**WHAT NEEDS TO BE DONE:** Repeat every line of the data exactly, but not the pictures.

──────── ENTRIES PROVIDED ────────

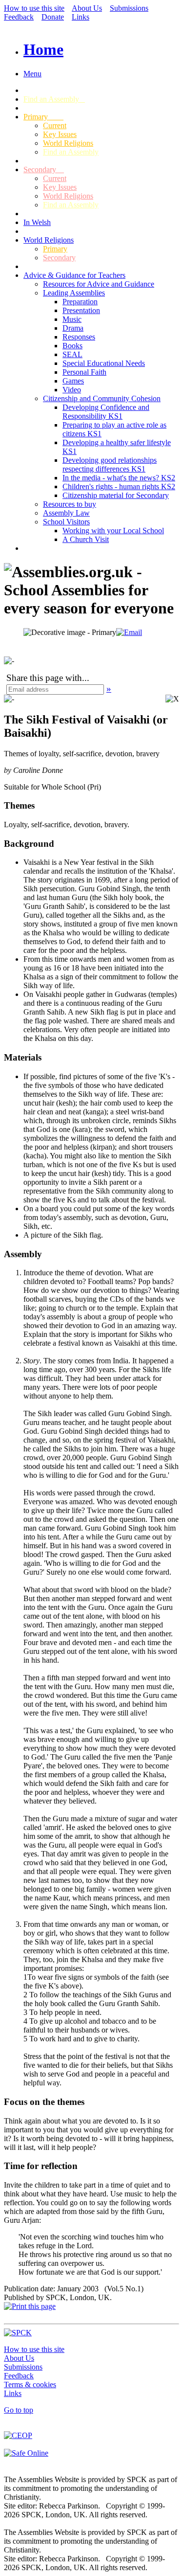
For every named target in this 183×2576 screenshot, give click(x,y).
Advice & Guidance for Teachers (74, 275)
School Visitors (66, 522)
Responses (78, 337)
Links (80, 17)
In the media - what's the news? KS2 (118, 478)
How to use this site (34, 8)
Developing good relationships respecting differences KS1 (109, 464)
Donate (52, 17)
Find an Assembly (54, 99)
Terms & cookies (30, 2384)
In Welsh (37, 222)
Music (71, 319)
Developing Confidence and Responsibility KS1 (105, 411)
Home (43, 49)
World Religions (68, 143)
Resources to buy (69, 504)
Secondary (43, 169)
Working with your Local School (113, 530)
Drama (72, 328)
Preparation (80, 301)
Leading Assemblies (74, 293)
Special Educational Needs (103, 363)
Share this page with (44, 678)
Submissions (129, 8)
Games (73, 381)
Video (71, 389)
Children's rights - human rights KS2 (118, 486)
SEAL (72, 354)
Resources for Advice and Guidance (98, 284)
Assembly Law (66, 513)
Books (72, 345)
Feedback (19, 17)
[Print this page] (30, 2306)
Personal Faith (84, 372)
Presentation (81, 310)
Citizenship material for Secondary (115, 495)
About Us (87, 8)
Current (54, 125)
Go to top (18, 2410)
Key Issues (60, 134)
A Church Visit (85, 539)
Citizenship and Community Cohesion (102, 398)
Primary (43, 117)
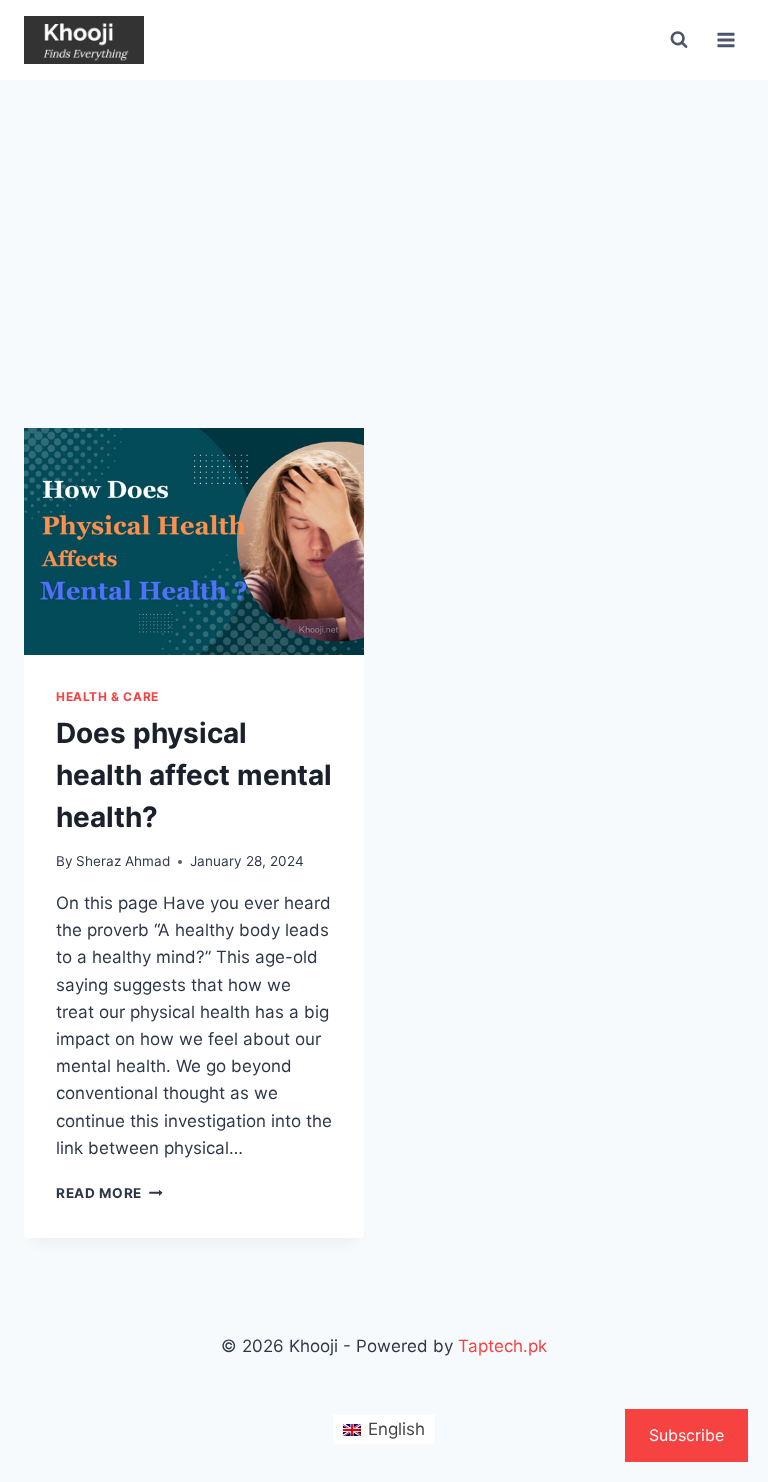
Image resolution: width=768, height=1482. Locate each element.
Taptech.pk (502, 1346)
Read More (109, 1193)
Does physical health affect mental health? (194, 775)
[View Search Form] (679, 40)
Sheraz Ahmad (123, 861)
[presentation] (194, 541)
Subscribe (686, 1435)
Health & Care (107, 696)
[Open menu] (725, 39)
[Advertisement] (384, 230)
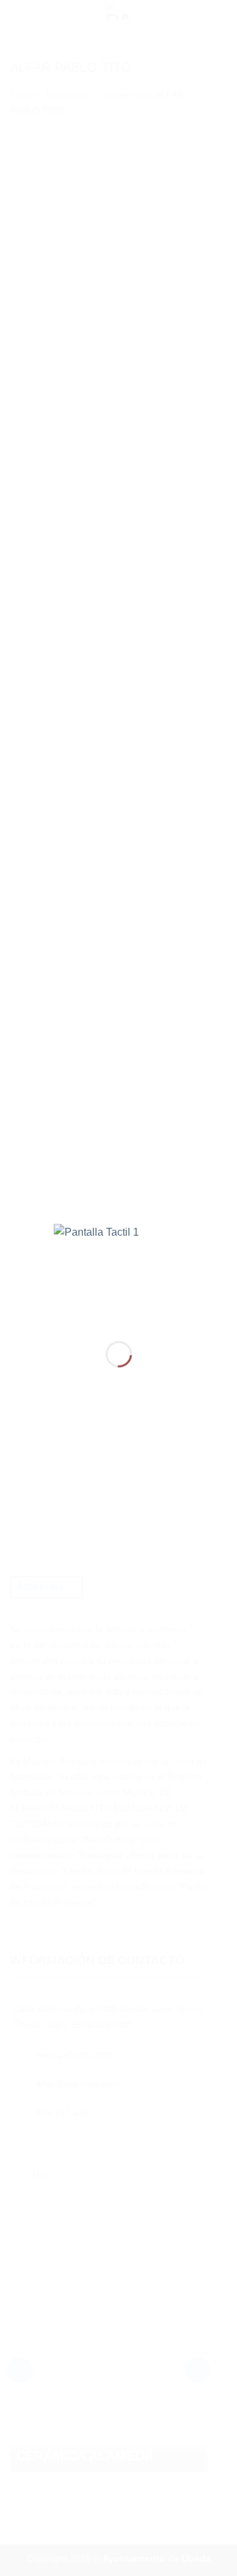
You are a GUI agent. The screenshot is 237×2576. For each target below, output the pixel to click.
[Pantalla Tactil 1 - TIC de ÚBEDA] (119, 1271)
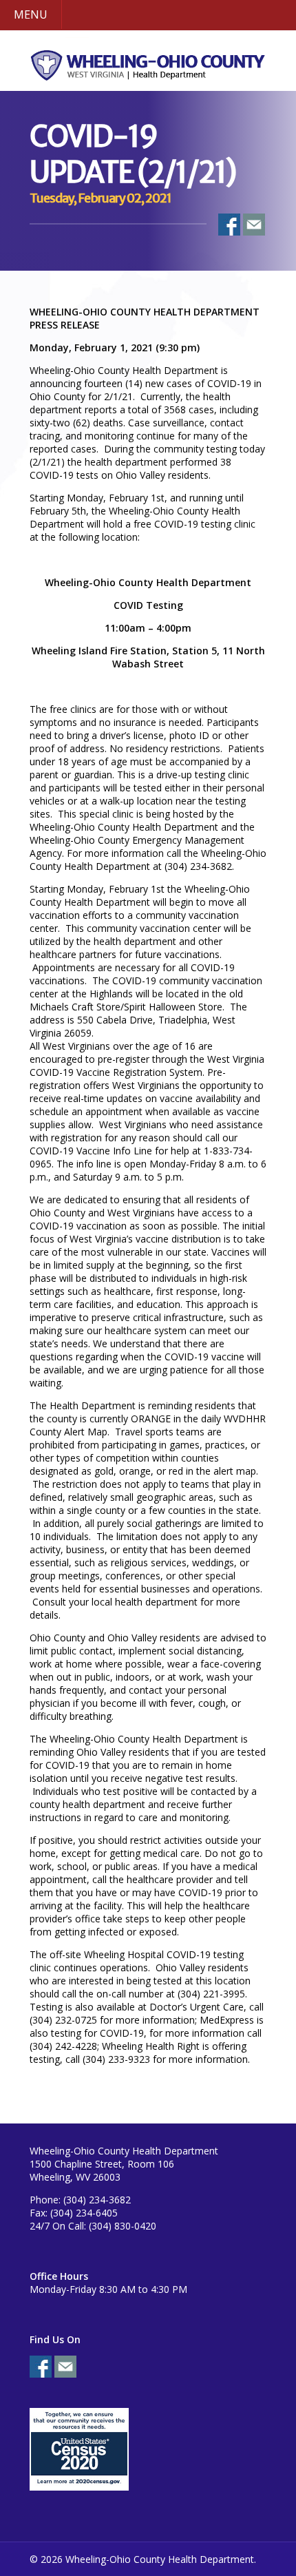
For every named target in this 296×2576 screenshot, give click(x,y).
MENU (30, 14)
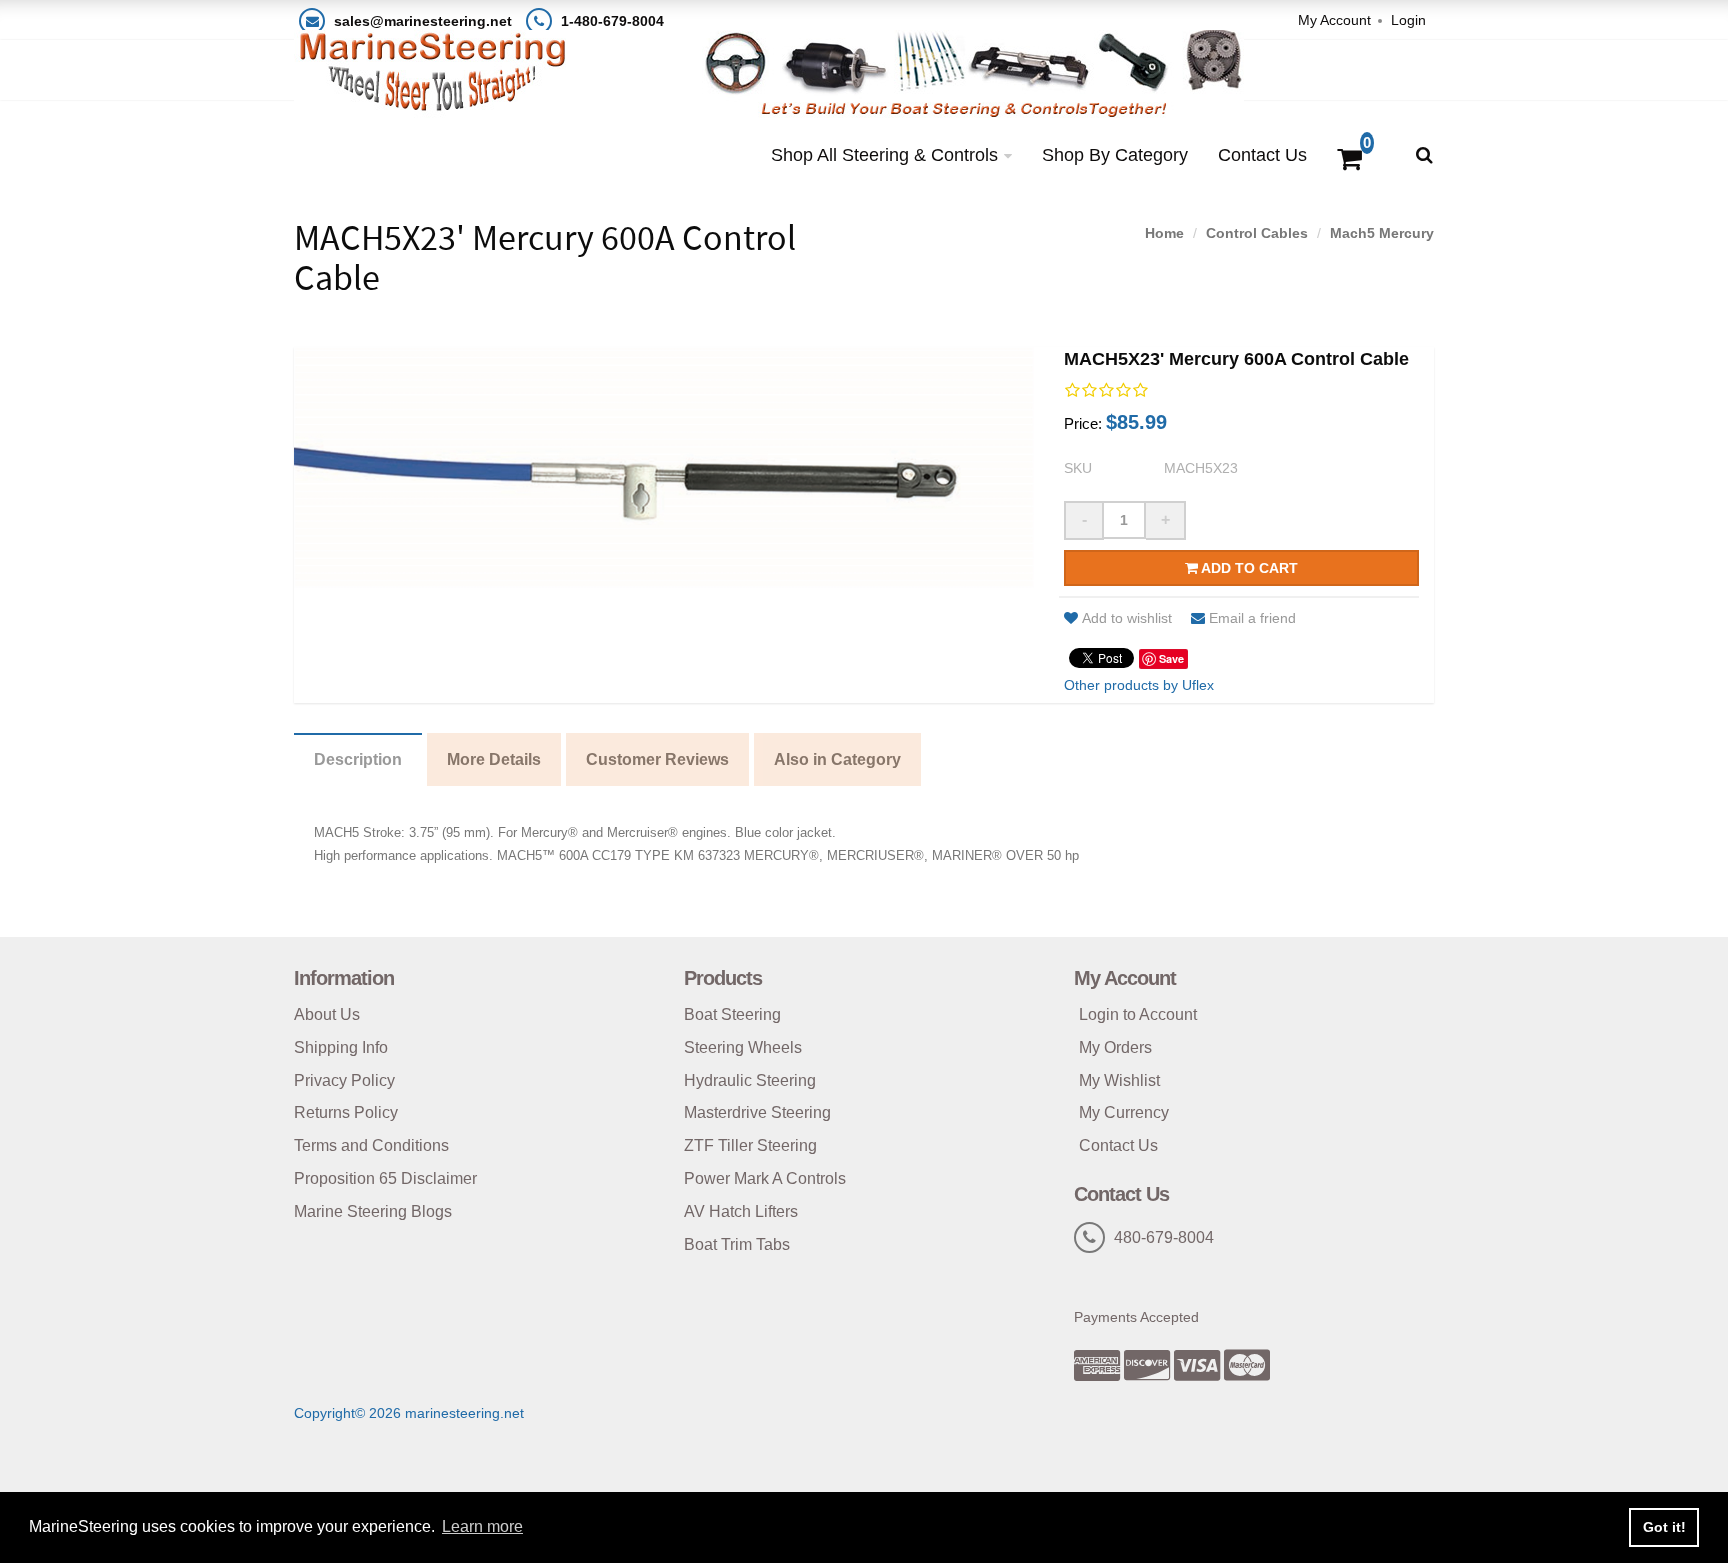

────────

**RESPONSE TO THE EXERCISE:**
For every named target in this 183×2576 screenshot, give click(x,y).
Advice & Guidance for Teachers (74, 275)
School Visitors (66, 522)
Responses (78, 337)
Links (80, 17)
In the media - what's the news? KS2 (118, 478)
How to use this site (34, 8)
Developing good relationships respecting differences KS1 (109, 464)
Donate (52, 17)
Find an Assembly (54, 99)
Terms & cookies (30, 2384)
In Welsh (37, 222)
Music (71, 319)
Developing Confidence and Responsibility KS1 (105, 411)
Home (43, 49)
World Religions (68, 143)
Resources to buy (69, 504)
Secondary (43, 169)
Working with your Local School (113, 530)
Drama (72, 328)
Preparation (80, 301)
Leading Assemblies (74, 293)
Special Educational Needs (103, 363)
Share this page with (44, 678)
Submissions (129, 8)
Games (73, 381)
Video (71, 389)
Children's rights - human rights KS2 (118, 486)
SEAL (72, 354)
Resources for Advice and Guidance (98, 284)
Assembly Law (66, 513)
Books (72, 345)
Feedback (19, 17)
[Print this page] (30, 2306)
Personal Faith (84, 372)
Presentation (81, 310)
Citizenship material for Secondary (115, 495)
About Us (87, 8)
Current (54, 125)
Go to top (18, 2410)
Key Issues (60, 134)
A Church Visit (85, 539)
Citizenship and Community Cohesion (102, 398)
Primary (43, 117)
Image resolution: width=768, height=1482. Locate each element.
Taptech.pk (502, 1346)
Read More (109, 1193)
Does physical health affect mental health? (194, 775)
[View Search Form] (679, 40)
Sheraz Ahmad (123, 861)
[presentation] (194, 541)
Subscribe (686, 1435)
Health & Care (107, 696)
[Open menu] (725, 39)
[Advertisement] (384, 230)
You are a GUI agent. The screenshot is 237×2576. For each target below, output the pixel to click.
[Pantalla Tactil 1 - TIC de ÚBEDA] (119, 1271)
For every named target in this 296×2576 screenshot, give click(x,y).
MENU (30, 14)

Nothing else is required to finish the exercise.